Is Blair doing it for Harry?
That's the question Breitbart.com is asking after Blair's surprise announcement that Britain will reduce her troop numbers in Iraq from 7,100 to 5,500 within the next few months as security responsibilities are handed over to homegrown forces. This comes amidst increasing and intense speculation that Prince Harry is about to be deployed after Defence Secretary Des Browne briefs MPs this Thursday on which military units will be sent to Iraq in April.
Cornet Wales in the Combined Cavalry Old Comrades Association parade in London's Hyde Park last May. Instead of ceremonial uniforms, officers follow the "City suit" tradition with black bowler hats, dark suits and closed umbrellas reflecting the pre-Great War, Edwardian "proper order of dress". Prince Harry is also depicted wearing the navy blue and claret regimental tie of the Household Division as he marched with his regiment, the Household Cavalry's Blues and Royals.
It's a 'damned if they do, damned if they don't prospect' that Blair's announcement seems to go towards addressing because either the military is treating him with kid gloves or, if something happens to him, puts the third-in-line to the throne under unnecessary danger while attracting the attention of insurgents. Harry himself has said "There's no way I'm going to put myself through Sandhurst, and then sit on my arse back home while my boys are out fighting for their country."

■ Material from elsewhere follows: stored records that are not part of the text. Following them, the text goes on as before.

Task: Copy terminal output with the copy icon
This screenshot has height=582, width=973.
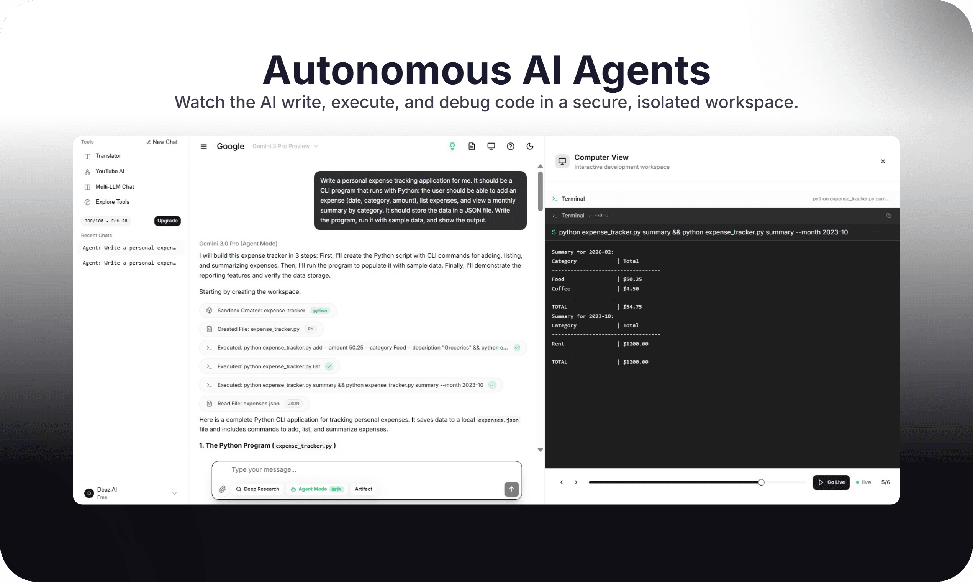Action: tap(888, 216)
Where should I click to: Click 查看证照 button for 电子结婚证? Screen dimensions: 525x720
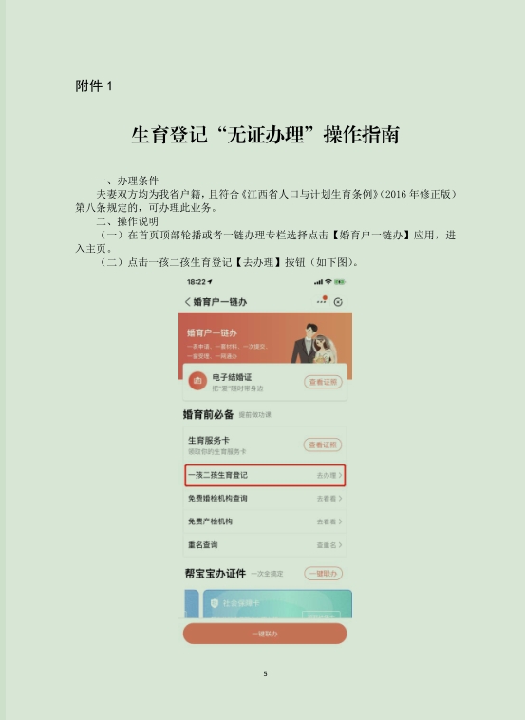tap(323, 382)
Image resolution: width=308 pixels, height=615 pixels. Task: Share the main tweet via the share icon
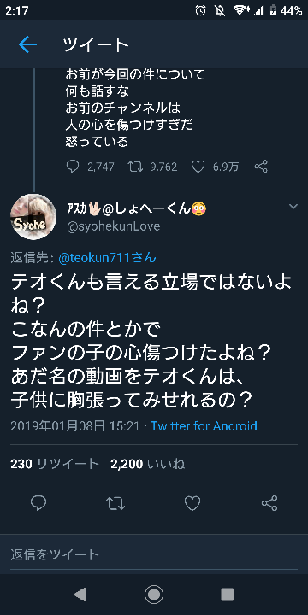pos(270,503)
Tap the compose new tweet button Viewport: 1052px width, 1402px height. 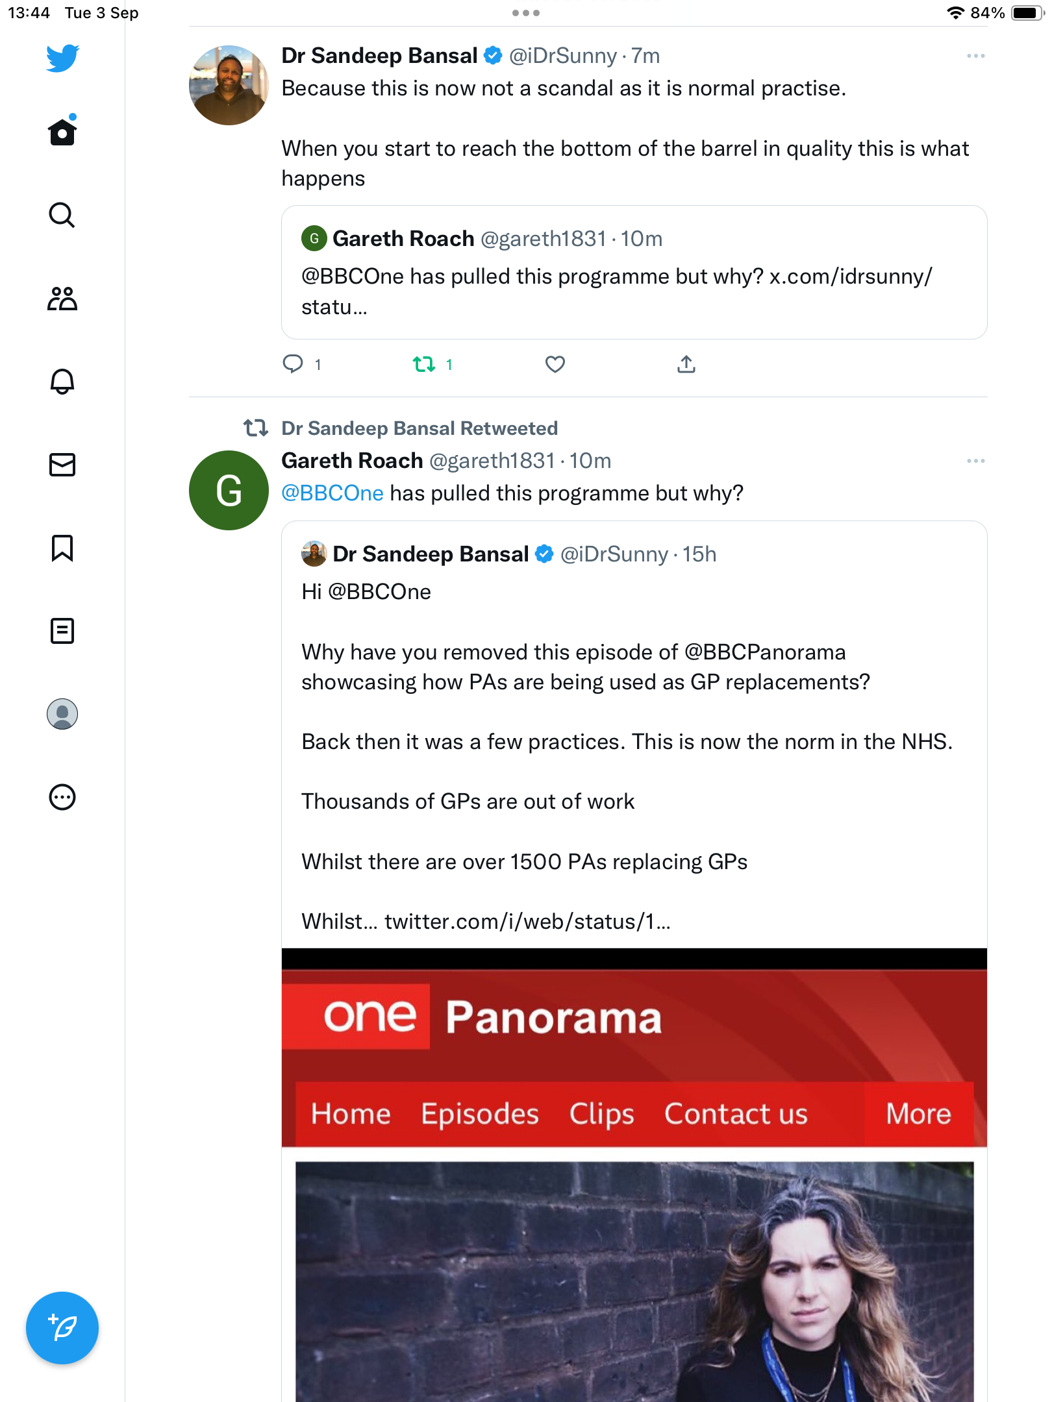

Of course, it is worth remembering in an august site such as this that our Monarch served as as No 230873 Second Subaltern in the Women's Auxiliary Territorial Service during World War II while Prince Philip was having a distinguished career in the Royal Navy, and a quarter of a century ago Harry's uncle Prince Andrew (then also 22), served with honour as an helicopter pilot on the aircraft carrier HMS Invincible. At the time, he too had opponents who feared that his participation in the Falklands conflict would serve at best a distraction and at worst a liability to his colleagues. This was proven to have been anything but the case.
3 comments:
I do not believe Blair, for all his faults, would be so deprived as to make major British foreign and defence policy decisions to guard against the single whereabouts of one royal. This line of musing by the international media is quite laughable, to say the least.
I understand that the Royal Family, particularly Prince Philip, his grandfather, has been advocating his being sent. This is what royals do and should do - lead by example. That Coronet Wales shouldn't because he would be a "bullet magnet", ignores the basic reality that all British Forces in that part of the world are already bullet magnets. Prince Harry fatigued in an undifferentiated combat uniform would be no more or less so, in my opinion.
I suspect that this has more to do with the local elections in May, than Prince Harry.
This just in from The Times:
"Prince Harry moves into the line of fire as 1,600 troops get set to move out"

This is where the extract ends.